### Records for the task
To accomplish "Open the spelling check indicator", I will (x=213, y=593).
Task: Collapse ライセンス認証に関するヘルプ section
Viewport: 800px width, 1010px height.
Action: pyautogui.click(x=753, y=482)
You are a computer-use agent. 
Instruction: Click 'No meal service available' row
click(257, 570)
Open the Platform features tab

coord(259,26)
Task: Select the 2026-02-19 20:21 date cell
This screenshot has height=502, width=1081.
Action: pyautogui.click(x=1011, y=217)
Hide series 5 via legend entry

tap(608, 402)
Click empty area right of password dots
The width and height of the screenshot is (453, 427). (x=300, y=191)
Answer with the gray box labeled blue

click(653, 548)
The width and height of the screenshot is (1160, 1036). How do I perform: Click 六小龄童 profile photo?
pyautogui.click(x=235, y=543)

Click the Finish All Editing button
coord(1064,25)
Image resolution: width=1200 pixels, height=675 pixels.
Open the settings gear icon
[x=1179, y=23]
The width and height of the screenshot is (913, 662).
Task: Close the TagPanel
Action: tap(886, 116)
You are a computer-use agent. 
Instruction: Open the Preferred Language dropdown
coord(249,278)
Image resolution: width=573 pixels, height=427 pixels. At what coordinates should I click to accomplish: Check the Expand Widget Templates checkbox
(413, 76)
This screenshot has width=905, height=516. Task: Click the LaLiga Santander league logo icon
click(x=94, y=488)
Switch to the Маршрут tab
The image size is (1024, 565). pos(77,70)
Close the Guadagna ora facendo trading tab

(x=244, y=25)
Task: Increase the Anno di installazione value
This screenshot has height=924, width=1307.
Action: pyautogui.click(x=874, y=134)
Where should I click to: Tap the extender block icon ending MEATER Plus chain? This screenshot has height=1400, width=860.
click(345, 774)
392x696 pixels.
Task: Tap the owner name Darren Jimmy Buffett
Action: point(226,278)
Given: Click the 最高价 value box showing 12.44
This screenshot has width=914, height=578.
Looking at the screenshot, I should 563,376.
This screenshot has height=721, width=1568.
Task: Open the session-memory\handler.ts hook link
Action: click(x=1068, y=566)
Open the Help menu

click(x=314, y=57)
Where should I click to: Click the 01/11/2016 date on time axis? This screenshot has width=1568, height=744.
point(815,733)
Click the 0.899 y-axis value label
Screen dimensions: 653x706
######
For the material above, reproduce exactly the lines from the line with "Click empty area right of password dots" to the line with "Click the 0.899 y-axis value label", inclusive, and exclude all others.

Click empty area right of password dots
The width and height of the screenshot is (453, 427). (x=300, y=191)
Answer with the gray box labeled blue

click(653, 548)
The width and height of the screenshot is (1160, 1036). How do I perform: Click 六小龄童 profile photo?
pyautogui.click(x=235, y=543)

Click the Finish All Editing button
coord(1064,25)
Image resolution: width=1200 pixels, height=675 pixels.
Open the settings gear icon
[x=1179, y=23]
The width and height of the screenshot is (913, 662).
Task: Close the TagPanel
Action: tap(886, 116)
You are a computer-use agent. 
Instruction: Open the Preferred Language dropdown
coord(249,278)
Image resolution: width=573 pixels, height=427 pixels. At what coordinates should I click to accomplish: Check the Expand Widget Templates checkbox
(413, 76)
This screenshot has width=905, height=516. Task: Click the LaLiga Santander league logo icon
click(x=94, y=488)
Switch to the Маршрут tab
The image size is (1024, 565). pos(77,70)
Close the Guadagna ora facendo trading tab

(x=244, y=25)
Task: Increase the Anno di installazione value
This screenshot has height=924, width=1307.
Action: pyautogui.click(x=874, y=134)
Where should I click to: Tap the extender block icon ending MEATER Plus chain? This screenshot has height=1400, width=860.
click(345, 774)
392x696 pixels.
Task: Tap the owner name Darren Jimmy Buffett
Action: point(226,278)
Given: Click the 最高价 value box showing 12.44
This screenshot has width=914, height=578.
Looking at the screenshot, I should 563,376.
This screenshot has height=721, width=1568.
Task: Open the session-memory\handler.ts hook link
Action: click(x=1068, y=566)
Open the Help menu

click(x=314, y=57)
Where should I click to: Click the 01/11/2016 date on time axis? This screenshot has width=1568, height=744.
point(815,733)
Click the 0.899 y-axis value label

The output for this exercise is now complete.